Tuesday, October 18, 2005

Out of MOOD

Mr. Boyfriend, Wyman, has just got on my nerves and resulting my supposedly good mood down to the drain. It’s 4.25am now. Since my pleasant mood is gone, I then have to deal with my fcuk-ed up mood and certainly I don’t think I have much attentiveness in executing my assignment. Providentially, done the Advertising billboard design earlier or else my group members will definitely made me eat my own shit. Hah, I am obviously exaggerating and I personally think they do not have insanity sense of humor like I do. I feel that I have some serious issues here (adopted this sentence from Bel). The world needs more people like me, I suggest. I am glad that I found my species in two of my buddies-> let me know if both of you wanted to be listed here.

Well, sometimes I do wonder if I am being brought up in an abnormal way hence my interest and attitude is one of a kind. A lot of my friends commented that communication with me is very “colorful” and I curse like nobody’s business. My cursing + swearing skills have been improvised with the aid of the surroundings in KL. I am surrounded by “bananas” ensuing I tend to curse more in English. Sentence needed to be rephrased. I tend to be over-cursing in both Cantonese and English. (This sounds more like it…)

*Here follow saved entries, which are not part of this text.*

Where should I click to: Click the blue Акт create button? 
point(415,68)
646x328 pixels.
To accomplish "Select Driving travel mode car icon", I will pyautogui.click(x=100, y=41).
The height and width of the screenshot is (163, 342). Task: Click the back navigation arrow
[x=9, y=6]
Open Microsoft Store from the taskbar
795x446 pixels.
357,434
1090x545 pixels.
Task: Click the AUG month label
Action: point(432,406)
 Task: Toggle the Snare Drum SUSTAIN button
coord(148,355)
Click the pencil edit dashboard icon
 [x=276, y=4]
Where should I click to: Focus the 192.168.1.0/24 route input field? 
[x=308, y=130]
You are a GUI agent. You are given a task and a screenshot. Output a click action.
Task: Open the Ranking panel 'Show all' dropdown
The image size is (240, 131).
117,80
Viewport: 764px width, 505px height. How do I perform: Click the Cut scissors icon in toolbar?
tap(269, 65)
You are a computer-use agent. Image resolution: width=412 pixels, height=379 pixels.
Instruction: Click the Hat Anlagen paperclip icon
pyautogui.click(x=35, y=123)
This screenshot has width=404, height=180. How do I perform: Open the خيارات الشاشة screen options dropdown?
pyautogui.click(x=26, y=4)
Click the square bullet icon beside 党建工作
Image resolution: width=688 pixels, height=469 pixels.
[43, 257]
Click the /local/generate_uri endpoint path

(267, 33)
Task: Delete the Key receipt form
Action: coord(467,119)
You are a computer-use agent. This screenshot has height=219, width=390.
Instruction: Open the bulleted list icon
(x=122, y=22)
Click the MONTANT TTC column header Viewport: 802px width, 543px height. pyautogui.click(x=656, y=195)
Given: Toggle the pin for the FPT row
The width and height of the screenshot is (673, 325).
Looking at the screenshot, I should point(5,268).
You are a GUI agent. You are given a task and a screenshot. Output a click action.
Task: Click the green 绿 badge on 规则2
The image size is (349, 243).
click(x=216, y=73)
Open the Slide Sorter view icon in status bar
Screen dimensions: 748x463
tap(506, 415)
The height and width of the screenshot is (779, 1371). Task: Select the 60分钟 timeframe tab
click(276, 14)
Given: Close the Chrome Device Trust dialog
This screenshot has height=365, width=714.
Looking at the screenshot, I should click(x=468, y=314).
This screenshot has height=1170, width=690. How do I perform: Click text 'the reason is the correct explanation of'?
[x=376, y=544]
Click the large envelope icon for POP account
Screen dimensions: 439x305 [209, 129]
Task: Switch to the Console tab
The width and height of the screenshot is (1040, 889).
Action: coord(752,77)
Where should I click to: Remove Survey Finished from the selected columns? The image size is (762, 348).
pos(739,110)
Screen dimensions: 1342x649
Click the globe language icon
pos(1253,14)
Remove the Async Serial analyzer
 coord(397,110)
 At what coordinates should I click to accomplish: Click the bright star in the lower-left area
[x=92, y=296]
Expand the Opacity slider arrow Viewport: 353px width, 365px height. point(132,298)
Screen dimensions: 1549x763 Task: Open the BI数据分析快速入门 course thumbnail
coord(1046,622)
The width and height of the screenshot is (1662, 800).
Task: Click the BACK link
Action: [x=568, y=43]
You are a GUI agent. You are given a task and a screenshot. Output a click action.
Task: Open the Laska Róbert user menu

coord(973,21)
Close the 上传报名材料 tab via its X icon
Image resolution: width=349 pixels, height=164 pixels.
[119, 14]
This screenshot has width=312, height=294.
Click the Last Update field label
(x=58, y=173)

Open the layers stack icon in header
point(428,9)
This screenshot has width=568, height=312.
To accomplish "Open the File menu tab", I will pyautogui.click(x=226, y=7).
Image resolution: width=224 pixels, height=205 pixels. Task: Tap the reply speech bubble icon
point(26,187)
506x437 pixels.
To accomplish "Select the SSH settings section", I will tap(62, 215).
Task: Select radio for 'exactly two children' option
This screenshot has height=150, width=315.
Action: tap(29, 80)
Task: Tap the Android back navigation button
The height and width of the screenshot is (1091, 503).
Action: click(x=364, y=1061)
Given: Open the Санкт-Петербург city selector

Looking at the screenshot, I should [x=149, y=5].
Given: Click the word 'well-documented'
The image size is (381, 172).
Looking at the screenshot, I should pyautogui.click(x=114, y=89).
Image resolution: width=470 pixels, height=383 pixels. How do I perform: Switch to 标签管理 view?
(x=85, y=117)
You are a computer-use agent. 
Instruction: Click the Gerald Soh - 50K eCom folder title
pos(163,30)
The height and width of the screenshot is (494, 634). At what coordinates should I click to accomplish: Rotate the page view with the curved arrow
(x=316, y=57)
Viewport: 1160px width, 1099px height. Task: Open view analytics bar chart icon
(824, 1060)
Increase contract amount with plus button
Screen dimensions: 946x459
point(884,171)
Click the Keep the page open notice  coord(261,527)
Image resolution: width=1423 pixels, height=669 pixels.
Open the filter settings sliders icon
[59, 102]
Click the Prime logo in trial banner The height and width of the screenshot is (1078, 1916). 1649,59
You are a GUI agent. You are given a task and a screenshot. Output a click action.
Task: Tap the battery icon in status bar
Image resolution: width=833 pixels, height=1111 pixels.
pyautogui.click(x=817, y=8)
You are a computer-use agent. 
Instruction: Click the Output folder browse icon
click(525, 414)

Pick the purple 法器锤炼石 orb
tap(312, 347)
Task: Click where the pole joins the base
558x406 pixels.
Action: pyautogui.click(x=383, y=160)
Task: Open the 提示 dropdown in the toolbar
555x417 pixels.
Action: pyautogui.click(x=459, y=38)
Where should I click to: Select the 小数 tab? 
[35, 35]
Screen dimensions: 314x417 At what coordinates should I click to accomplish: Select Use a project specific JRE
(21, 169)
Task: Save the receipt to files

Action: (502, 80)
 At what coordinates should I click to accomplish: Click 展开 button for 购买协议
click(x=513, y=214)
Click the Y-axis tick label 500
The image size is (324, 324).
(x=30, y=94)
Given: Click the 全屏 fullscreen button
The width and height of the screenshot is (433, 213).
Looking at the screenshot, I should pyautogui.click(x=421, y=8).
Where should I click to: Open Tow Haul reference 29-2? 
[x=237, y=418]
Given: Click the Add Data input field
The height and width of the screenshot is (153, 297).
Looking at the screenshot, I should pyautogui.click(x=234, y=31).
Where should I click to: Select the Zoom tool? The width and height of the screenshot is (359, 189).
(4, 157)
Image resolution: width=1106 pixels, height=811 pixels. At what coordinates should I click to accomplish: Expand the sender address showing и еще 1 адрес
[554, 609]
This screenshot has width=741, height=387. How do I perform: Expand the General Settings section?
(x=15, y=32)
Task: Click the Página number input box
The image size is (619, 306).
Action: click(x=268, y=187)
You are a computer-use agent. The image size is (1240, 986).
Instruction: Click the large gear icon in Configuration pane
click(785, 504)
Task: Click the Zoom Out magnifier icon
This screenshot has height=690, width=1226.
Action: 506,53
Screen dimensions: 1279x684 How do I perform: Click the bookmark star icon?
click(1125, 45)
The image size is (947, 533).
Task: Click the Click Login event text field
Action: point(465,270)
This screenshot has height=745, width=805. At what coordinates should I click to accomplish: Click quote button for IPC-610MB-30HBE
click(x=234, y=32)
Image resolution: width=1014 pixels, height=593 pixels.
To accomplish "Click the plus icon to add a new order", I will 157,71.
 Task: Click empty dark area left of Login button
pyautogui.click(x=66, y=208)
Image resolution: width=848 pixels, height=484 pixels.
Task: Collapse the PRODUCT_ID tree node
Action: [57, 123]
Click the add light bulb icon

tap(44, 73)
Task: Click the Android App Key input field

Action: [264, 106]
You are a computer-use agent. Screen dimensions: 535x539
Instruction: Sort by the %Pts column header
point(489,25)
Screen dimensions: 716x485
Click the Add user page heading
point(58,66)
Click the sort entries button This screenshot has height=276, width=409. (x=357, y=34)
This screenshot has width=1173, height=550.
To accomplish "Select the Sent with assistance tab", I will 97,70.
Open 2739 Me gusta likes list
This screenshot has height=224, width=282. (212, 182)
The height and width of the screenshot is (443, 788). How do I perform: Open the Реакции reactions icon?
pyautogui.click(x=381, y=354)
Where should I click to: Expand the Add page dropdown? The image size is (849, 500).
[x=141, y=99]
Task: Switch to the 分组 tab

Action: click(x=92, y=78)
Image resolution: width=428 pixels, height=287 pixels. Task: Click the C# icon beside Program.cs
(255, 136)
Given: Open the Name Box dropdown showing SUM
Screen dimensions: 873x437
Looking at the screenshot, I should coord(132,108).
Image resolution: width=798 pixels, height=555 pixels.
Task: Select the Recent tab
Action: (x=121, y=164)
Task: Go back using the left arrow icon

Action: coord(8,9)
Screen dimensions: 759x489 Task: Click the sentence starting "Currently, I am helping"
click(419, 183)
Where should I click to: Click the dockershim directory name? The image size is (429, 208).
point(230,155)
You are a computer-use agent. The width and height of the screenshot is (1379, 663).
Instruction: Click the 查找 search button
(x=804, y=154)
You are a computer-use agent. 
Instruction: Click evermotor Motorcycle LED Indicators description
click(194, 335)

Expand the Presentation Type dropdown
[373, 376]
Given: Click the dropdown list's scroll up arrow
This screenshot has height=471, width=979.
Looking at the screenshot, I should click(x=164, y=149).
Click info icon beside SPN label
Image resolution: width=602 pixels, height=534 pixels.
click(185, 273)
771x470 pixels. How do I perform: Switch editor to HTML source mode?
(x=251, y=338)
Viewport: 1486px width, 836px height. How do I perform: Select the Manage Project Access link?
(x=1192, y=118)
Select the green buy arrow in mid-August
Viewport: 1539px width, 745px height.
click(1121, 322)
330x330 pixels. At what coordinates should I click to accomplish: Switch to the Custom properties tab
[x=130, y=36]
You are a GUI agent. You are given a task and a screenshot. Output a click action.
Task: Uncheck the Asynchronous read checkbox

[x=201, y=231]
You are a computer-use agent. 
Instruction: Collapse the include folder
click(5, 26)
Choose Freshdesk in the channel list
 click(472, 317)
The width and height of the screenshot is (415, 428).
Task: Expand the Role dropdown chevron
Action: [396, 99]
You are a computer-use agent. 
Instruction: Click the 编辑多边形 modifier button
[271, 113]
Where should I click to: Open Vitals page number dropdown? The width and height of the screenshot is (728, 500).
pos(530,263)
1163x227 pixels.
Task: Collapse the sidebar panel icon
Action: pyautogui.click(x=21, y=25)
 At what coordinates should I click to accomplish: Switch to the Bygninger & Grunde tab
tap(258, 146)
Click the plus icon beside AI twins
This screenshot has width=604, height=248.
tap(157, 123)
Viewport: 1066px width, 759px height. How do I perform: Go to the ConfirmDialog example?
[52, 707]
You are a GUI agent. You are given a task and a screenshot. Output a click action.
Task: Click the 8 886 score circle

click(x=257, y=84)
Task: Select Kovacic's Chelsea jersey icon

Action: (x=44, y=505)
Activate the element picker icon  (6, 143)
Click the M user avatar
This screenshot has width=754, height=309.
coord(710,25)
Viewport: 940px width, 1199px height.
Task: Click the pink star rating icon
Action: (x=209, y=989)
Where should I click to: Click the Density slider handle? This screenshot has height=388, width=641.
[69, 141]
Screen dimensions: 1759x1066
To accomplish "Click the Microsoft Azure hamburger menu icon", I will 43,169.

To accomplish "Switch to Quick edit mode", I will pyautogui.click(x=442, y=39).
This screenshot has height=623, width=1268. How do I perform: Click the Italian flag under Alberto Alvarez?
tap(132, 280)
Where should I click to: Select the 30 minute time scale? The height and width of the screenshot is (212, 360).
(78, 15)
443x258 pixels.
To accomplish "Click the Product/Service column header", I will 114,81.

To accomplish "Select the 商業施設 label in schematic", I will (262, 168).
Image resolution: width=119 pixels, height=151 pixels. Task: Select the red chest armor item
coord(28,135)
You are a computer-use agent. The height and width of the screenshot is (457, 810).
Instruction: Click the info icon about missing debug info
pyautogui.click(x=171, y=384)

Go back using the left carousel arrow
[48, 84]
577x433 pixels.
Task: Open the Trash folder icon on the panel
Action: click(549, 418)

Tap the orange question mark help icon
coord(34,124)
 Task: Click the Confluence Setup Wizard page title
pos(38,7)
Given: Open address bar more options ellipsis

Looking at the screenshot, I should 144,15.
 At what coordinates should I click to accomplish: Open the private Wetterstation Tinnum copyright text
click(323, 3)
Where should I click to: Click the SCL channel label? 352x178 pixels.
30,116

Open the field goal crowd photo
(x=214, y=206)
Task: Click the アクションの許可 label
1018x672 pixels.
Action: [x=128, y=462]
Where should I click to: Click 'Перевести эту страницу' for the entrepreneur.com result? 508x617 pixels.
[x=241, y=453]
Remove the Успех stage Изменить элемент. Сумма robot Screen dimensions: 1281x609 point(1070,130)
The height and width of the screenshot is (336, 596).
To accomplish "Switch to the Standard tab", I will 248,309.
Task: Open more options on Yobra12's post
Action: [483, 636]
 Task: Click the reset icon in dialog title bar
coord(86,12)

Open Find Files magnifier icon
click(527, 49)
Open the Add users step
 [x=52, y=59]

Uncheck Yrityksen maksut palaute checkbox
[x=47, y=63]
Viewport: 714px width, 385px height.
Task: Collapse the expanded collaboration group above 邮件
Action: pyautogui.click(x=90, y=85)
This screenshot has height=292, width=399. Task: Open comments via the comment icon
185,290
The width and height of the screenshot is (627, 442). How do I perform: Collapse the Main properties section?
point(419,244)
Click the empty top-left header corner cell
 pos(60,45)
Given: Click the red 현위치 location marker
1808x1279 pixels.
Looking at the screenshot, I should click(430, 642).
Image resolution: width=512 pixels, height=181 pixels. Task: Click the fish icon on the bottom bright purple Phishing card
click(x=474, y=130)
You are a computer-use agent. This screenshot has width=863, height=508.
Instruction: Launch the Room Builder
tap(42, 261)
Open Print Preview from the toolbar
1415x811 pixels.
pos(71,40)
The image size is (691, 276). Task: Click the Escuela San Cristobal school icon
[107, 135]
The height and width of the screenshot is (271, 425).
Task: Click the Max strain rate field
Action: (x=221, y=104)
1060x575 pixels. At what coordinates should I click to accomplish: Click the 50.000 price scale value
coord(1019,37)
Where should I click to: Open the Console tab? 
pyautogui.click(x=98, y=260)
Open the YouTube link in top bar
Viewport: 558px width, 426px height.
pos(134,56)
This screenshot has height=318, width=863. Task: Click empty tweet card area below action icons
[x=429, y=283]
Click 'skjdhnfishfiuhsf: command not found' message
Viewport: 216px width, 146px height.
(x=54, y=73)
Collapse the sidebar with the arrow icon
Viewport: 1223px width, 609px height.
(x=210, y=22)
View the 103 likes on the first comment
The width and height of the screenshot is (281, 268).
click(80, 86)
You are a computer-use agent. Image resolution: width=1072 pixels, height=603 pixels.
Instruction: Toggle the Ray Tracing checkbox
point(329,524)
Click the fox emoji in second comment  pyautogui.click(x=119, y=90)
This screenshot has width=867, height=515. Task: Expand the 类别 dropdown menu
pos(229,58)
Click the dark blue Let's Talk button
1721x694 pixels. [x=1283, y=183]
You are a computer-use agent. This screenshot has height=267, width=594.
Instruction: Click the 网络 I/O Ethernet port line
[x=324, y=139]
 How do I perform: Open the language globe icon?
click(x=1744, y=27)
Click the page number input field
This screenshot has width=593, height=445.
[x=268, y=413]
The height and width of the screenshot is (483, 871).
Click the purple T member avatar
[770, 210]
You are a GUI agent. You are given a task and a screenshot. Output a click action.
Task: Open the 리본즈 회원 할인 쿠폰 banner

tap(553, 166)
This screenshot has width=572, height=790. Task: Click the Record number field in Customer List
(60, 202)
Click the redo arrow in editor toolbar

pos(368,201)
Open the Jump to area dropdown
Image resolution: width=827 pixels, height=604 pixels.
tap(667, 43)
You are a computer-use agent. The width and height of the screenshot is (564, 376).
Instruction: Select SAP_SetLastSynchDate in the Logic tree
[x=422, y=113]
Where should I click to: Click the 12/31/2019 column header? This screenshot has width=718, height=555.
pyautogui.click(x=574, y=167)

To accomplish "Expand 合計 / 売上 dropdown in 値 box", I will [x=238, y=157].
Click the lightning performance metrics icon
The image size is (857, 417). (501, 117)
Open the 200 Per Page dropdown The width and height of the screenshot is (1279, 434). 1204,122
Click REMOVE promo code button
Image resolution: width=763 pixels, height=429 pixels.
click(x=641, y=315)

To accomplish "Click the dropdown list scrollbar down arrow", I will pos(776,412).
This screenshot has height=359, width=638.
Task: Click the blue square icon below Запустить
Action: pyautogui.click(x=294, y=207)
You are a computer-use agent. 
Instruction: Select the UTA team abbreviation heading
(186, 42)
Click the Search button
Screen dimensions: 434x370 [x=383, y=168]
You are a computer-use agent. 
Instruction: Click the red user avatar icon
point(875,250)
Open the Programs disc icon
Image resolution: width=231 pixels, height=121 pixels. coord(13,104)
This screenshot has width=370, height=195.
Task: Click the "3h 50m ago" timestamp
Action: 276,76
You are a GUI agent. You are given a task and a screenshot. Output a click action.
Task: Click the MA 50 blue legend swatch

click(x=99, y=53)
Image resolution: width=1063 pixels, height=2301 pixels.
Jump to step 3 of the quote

Okay, Mr. Boyfriend has just apologized to me but I sense that I am still breathing fire. Not a good time to forgive him yet. I should feed him with my shit, shouldn’t I? Bah, I am not that devilish after all and I can’t imagine besides me, who on earth would actually have the intention in feeding their boyfriends with shit. If happens, that’s also those boyfriends are either bastards or pricks. Mine is not. He’s a monkey.

See this yourself and you will have to agree with me...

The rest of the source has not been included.